Indipendentemente dall’esito del debutto contro Caserta, sono un po’ scettico. E mi dispiace esser scettico, perché Dan Peterson è stato un personaggio affascinante e innovativo: ma erano gli anni ottanta…
7) Il basket a Montecatini è ricominciato dalla C, dopo anni di alterne fortune tra A e B. Che ricordi ti legano allo Sporting dei mitici derby con Pistoia?
Ricordi bellissimi. Da tifoso: anche un po’ troppo esagitato! E non dimentico, a costo di andare molto indietro negli anni, neppure i derby con Pescia.
8) Tornando al calcio, in Valdinievole, il Borgo domina il campionato di serie D e potrebbe ripercorrere proprio i tempi di quando, in C2, un giovane cronista seguiva le partite dei biancocelesti del Montecatini...
Il Borgo ha una bella tradizione nel calcio. Sarei felicissimo, perché mi sembra assurdo che la Valdinievole nel calcio sia così… maledetta da non produrre almeno una squadra in Lega Pro.

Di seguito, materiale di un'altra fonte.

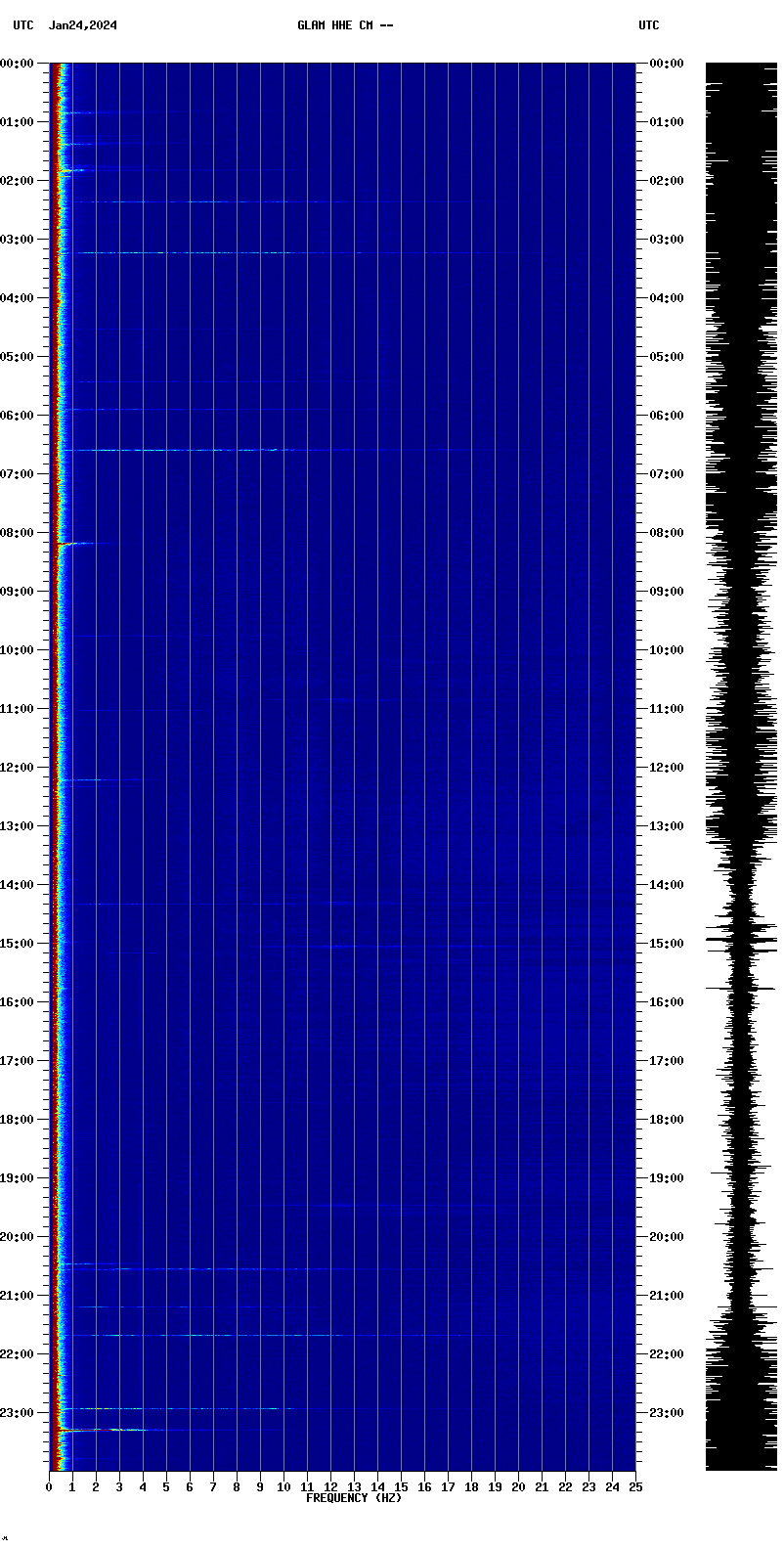Click the GLAM HHE CM station title

(x=345, y=25)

9) Vivi a Milano da oltre vent'anni, ma sappiamo che Montecatini ti è rimasta nel cuore. Il momento che sta vivendo da tempo la nostra città è difficile, da dove pensi possa passare il rilancio dei nostri territori?
Risposta facile: dalle Terme.
10) I Mondiali di ciclismo 2013 che si svolgeranno a Montecatini sono quel tipo di eventi che, dalla tua profonda conoscenza del panorama sportivo, potrebbero portare nuova linfa vitale in città?
Sicuramente. Ma, solo se verranno accompagnati da un lifting ambientale, alberghiero e appunto termale.